Le clin d’œil que Lynch nous offre sur la médecine occidentale/scientifique et son rapport au corps n’est pas non plus sans ambiguïté. Sans nier l’importance et l’excellence de cette médecine sur certains points, son regard sur le monde participe de cette chosification. Le docteur Treves se sortira de son langage biomécaniste et anatomique après un examen de conscience, se demandant finalement ce qui le différencie de Bytes, le maître retors de l’homme-éléphant.

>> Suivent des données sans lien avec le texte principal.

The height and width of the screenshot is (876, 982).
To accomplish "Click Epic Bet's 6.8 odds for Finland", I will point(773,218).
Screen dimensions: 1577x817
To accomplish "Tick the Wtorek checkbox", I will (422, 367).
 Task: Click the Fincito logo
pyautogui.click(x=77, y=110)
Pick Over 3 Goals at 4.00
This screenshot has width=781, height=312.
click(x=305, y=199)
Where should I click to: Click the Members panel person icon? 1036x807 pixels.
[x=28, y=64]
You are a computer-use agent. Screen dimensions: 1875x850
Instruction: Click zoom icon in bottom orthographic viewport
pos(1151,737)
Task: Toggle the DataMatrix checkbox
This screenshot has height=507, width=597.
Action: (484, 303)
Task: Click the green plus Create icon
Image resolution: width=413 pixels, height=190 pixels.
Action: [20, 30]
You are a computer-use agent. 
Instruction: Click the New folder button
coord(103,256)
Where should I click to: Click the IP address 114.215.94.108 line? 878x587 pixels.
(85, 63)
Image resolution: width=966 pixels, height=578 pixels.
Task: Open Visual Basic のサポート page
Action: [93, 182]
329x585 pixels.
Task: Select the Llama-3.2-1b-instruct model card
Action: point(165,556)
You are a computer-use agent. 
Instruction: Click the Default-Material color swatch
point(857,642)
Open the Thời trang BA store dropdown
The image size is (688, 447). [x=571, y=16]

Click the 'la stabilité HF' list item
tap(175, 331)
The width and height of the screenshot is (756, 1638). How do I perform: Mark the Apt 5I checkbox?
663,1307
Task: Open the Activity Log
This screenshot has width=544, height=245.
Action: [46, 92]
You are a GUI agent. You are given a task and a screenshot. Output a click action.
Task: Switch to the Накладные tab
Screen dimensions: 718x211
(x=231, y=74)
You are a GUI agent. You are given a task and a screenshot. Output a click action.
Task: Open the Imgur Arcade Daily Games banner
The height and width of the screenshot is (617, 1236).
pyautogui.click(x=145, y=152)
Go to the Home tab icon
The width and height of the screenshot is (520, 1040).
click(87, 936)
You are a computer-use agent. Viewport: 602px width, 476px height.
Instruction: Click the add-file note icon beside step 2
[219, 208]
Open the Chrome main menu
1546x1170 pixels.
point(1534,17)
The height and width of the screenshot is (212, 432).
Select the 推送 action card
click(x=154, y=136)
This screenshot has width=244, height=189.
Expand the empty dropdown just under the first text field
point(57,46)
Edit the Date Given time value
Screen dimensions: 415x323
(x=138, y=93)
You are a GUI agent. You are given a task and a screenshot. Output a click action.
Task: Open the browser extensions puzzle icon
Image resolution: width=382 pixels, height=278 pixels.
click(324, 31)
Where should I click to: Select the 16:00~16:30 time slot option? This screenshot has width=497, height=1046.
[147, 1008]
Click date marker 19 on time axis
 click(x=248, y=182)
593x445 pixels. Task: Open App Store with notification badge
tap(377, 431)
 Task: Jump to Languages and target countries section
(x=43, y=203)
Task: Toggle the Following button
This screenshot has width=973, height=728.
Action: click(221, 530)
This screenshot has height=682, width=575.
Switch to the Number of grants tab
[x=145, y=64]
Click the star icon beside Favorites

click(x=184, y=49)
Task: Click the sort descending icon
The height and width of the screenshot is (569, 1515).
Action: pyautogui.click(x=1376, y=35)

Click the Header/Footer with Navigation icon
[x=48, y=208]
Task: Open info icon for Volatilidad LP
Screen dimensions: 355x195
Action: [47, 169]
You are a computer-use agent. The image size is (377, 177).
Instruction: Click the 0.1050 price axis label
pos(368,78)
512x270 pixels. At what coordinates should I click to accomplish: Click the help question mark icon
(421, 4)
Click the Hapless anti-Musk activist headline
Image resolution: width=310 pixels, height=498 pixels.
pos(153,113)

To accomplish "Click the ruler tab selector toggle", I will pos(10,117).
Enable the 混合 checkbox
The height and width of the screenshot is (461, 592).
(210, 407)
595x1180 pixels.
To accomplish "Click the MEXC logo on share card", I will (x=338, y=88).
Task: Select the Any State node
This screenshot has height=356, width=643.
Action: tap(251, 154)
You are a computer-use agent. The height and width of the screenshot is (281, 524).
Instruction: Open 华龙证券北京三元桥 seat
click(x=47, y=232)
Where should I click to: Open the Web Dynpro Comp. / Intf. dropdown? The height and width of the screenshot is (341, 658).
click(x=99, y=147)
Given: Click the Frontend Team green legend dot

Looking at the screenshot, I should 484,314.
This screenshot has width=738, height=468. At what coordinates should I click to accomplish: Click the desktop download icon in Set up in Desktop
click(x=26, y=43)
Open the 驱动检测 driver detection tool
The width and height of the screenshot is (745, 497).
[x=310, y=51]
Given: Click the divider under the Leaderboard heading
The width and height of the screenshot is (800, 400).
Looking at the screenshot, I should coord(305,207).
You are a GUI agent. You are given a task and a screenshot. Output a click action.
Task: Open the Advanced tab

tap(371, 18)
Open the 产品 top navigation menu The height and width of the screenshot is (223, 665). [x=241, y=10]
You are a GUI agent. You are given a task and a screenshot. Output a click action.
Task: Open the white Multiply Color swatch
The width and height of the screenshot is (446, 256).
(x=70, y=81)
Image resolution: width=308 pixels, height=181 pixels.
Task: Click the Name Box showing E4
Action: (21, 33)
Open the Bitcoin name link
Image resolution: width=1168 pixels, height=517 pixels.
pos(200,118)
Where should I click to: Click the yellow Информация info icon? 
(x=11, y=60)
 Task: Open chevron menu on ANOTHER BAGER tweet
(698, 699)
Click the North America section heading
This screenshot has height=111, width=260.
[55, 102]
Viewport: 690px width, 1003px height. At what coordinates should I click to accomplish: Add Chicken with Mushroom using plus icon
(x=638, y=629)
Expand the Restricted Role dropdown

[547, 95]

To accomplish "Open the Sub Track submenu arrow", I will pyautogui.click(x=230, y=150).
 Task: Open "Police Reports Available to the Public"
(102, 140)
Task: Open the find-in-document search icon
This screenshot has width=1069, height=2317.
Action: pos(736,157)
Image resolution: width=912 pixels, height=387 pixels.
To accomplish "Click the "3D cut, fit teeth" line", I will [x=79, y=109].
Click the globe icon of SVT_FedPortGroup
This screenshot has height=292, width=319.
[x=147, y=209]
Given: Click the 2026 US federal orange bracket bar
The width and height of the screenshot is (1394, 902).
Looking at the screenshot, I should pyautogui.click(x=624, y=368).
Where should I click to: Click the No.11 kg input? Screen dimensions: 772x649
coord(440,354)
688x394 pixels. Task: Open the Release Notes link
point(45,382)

L’objectivation étant à l’œuvre, dans la manière de réduire le mal à ses manifestations les plus visibles et les plus matérielles, quand on perd le singulier au profit d’une pratique standardisée à l’endroit de corps anatomophysiologiques a priori identiques chez tous, quand on ne prend plus le temps de faire exister des personnes dans nos institutions de santé, les professionnels de la santé se risquent à une certaine déshumanisation. Le corps soignant a donc aussi le pouvoir d’inverser le cours des choses et de se rattraper en usant d’une présence auprès d’une personne vulnérable et captive d’un corps malmené, privée de socialité, de reconnaissance et de possibles existences.
Pour cela, il faut renouer avec cette idée hospitalière d’hospitalité, dépasser une version matérielle et visible du corps pour reconnaître le corps-sujet; comme il importe d’interroger le corps social qui nous sert des raisons d’exclusion et d’inclusion et voir dans le rapport, l’accueil et la proximité à des anormalités, difformités et monstruosités du corps, une occasion de casser des cadres normatifs, de s’ouvrir aux possibles de la vie humaine, et d’interroger par là ce qui fonde au juste notre qualité d’Être humain.
Références
1 Retenons ici l’idée de se définir et se concevoir dans le règne des animaux, et plus haut d’être et de s’exclure par le regard de l’autre.
2 Ce film est inspiré de la véritable histoire de Joseph Carey Merrick (1862-1890), homme éléphant et phénomène de foire aux difformités physiques très marquées, qui a été rapportée par le chirurgien Sir Frederick Treves.
3 Dans ce texte, le trait d’union entre homme et éléphant est ajouté par l’auteur pour appuyer son argumentaire.
4 John Merrick ne pouvait dormir couché en raison de ses malformations physiques et devait donc rester assis durant toutes ses nuits.
Formé comme infirmier diplômé d’État en France, Nicolas Vonarx s’est impliqué dans le champ de la santé publique internationale avant de comprendre que les approches anthropologiques étaient incontournables pour s’engager intelligemment dans la transformation des réalités sociales. Détenteur d’une maîtrise et d’un doctorat en anthropologie, il est actuellement professeur titulaire à la Faculté des sciences infirmières de l’Université Laval. Il aborde, dans ses enseignements, les dimensions anthroposociales des expériences de maladie et la santé mondiale. Ses recherches et ses réflexions portent sur l’articulation entre la religion/spiritualité et la maladie grave, sur les soins et les médecines du monde.